J: An awesome thing happened with this revision: I called Greg after emailing him about the last image to talk this over a bit, and we discussed the wendigo for a while, and then got off onto Battlestar Galactica and French silent panchromatic films of the 1920s and whatever else we were talking about that day, and then after like twenty minutes he said “done.”  And I said “huh?”  And he said “I finished the new sketch.  I’ll send it off right now.”  He had been sketching the whole time we were chatting, finished a whole new design.  See why I love this guy?  Anyway, you can see Greg applying a layer of hair on this one, and we’re much closer.  My response was long, so I’ll paraphrase: I asked that we have a bit more firm stance, make the beast slightly larger, and let the mouth own the face a bit more.
J: Greg, as usual, solves all the problems in ways much more cunning than I had expected.  The mouth is fantastic, and I love that he accomplishes the firm stance by simply hiding the feet.  An inspired move.  And he has the most astute and enlightening comment on the size issue, which I have to share with you here, because it’s brilliant:

G: It’s a funny thing, scale. Counter-intuitively, something on the scale of King Kong doesn’t have the same level of terror as say, a Mighty Joe Young. There’s this horrid middle ground between about seven or eight feet and about ten or so feet that to me is the real sweet spot for the bad feelings when comes to the beasties. Personally I love this weird middle ground—I think there’s a lot of great tension in any creature that occupies this arena—but let me know if we’re hitting the right spot on this here one. 

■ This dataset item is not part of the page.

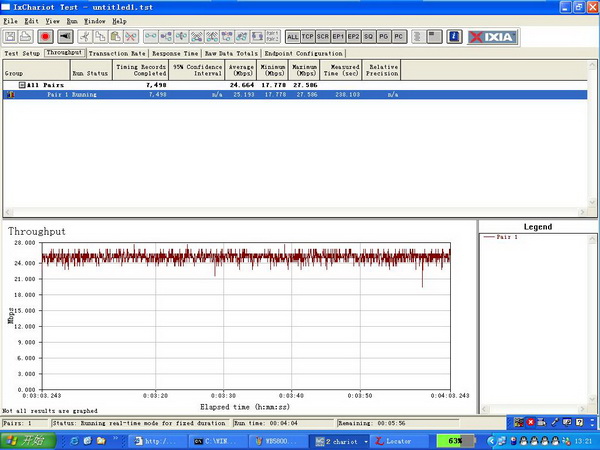Toggle the TCP filter button
This screenshot has width=600, height=450.
click(x=308, y=36)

J:Anyway, the beast is perfect.  Which means, of course, I ask him to tweak it one last time, because I’m a jerk like that.  I asked for a slightly more powerful stance, and a bit more of the claws.

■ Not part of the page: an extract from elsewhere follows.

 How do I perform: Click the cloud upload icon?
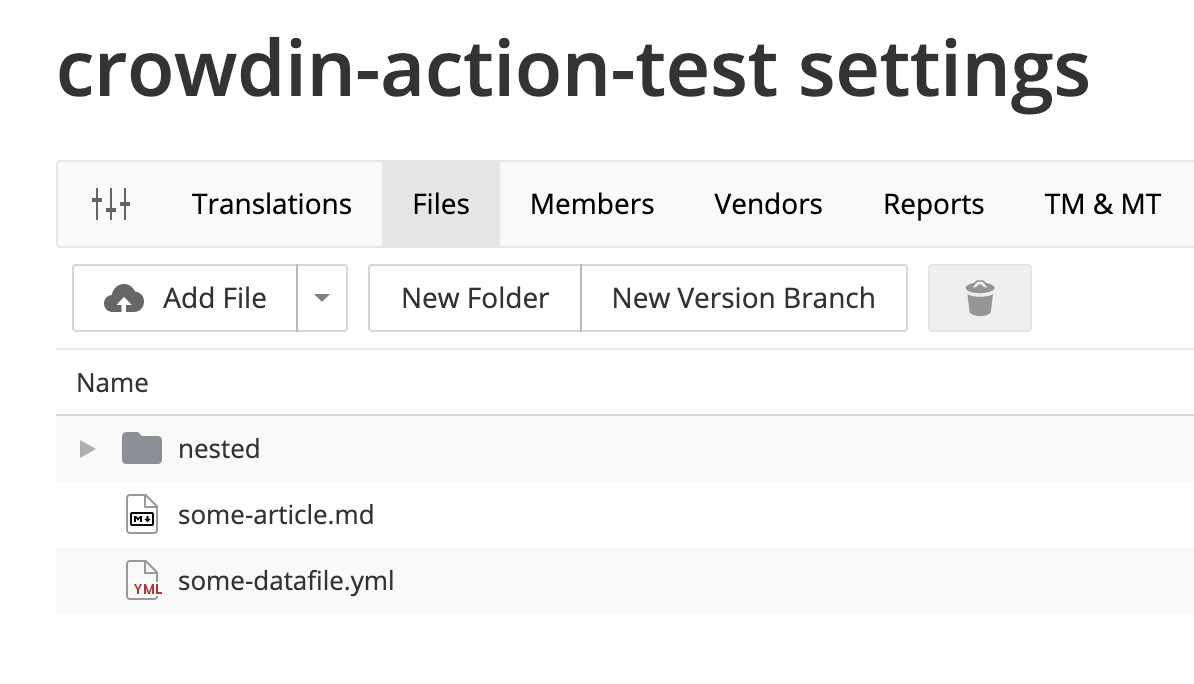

 And here it is, the final, in all its glory.  My favorite of the bunch.  Flawless.
G: I don’t know about flawless, but I agree. It turned out to be exactly what we both were looking for but didn’t know we wanted until we saw it. The thing I think works best is the scale. There’s something far more scary about something that is Mighty-Joe-Young-big versus something the size of say, Godzilla. In my book anything that can work its way through your front door with great difficulty and still pull it off is far more than something smaller or the size of a skyscraper. There’s just something more intimate and immediate about it. It can sit next to you even if only barely. So making certain we got this horrible fellow at the right scale was what it was all about for me at first. That best final is as you see it below:
J: If there’s anything to take from this, it is the sheer inventiveness of Greg Ruth, and his ability to read my mind when I am throwing at him the most vague feedback possible.  He came up with a monster that is entirely his own, my favorite rendering of the Wendigo that I’ve ever seen, and the perfect rendering for this story.  It’s a funny thing, illustrating monsters – they often have to physically embody the themes and narrative of the text in an even more acute and representative manner than illustrations of the heroes.  The heroes are meant to represent the reader, and are often made to look somewhat universal for this reason.  But it’s the monsters that represent the struggle, in the narrative and often in the hero him/herself, and for this reason, they are often the most difficult to design.  But also the most fun, if this is any indication.
G:I have to say working through this with Jordan was tough but never unpleasant. I think the friendly relationship we have, and the same with Tim and Chris made the whole process something really extraordinary. We got to go back and do a second volume in the series together, THE SEA WOLVES. And I may post about that later. Though I have to say by that time, we pretty much had our thing down so there was little trouble going forward. Sort of. But what the hell… a little trouble can be a good thing.